> _PAGE EXCERPT_:
## START
# Many more pictures of my Manchas



## GodsGarden (Feb 6, 2015)

I always enjoy everyone's goaty pictures so I thought I would contribute. Hope some of them make you smile


----------



## GodsGarden (Feb 6, 2015)

Some more!!


----------



## Sylvie (Feb 18, 2013)

Such beautiful pictures of pretty goats!


----------



## ksalvagno (Oct 6, 2009)

Very nice!


----------



## toth boer goats (Jul 20, 2008)

Happy Goats.


----------



## sassykat6181 (Nov 28, 2012)

Cute!


----------



## ThreeHavens (Oct 20, 2011)

Some very sweet pics!!


----------



## SalteyLove (Jun 18, 2011)

thanks for sharing!


----------



## GodsGarden (Feb 6, 2015)

Me just picture happy this week!


----------



## Dayna (Aug 16, 2012)

They are an adorable playful bunch!


----------



## dreamacresfarm2 (May 10, 2014)

Love your pretty and active goats. I have LaManchas too


----------



## MylieD (Sep 16, 2013)

You've got a pretty herd of goats! I LOVE that pic of the two goats 'kissing'.


----------



## Karen (Jun 22, 2010)

Love this one ...










The caption could be, "Lara", try as she might, just didn't "get" the normal goat protocols."

*Substitute actual goat's name!


----------



## GodsGarden (Feb 6, 2015)

Thanks everyone! 

The kissing picture is brother, white one, kissing his sister.
## END
> _GIVEN PROBLEM_: Copy the goat thread, beginning at the words "Love your pretty" and stopping after "two goats 'kissing'.", and substitute "Nubians" for "LaManchas". The entries are drawn from a source unrelated to the goat thread.

> _ROWS_:
## START
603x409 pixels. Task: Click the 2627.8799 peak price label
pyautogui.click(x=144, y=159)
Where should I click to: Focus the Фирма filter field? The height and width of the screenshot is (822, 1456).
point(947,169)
## END
## START
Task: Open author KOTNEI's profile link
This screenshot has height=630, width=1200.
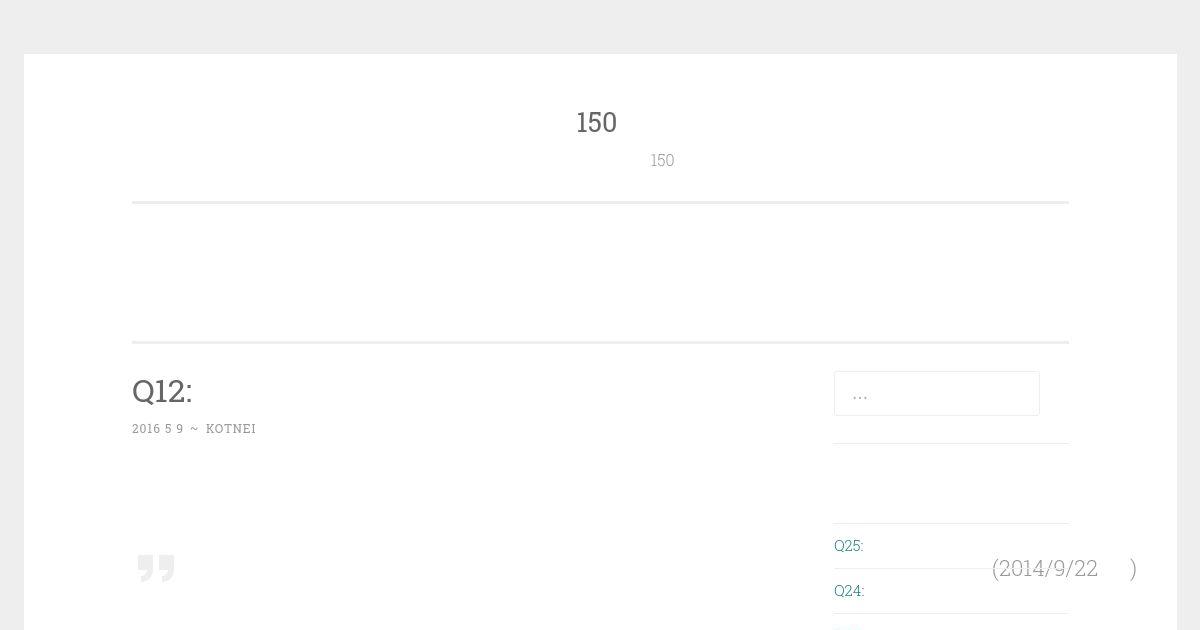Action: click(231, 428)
## END
> _ANSWER BELOW_:
Love your pretty and active goats. I have Nubians too


----------



## MylieD (Sep 16, 2013)

You've got a pretty herd of goats! I LOVE that pic of the two goats 'kissing'.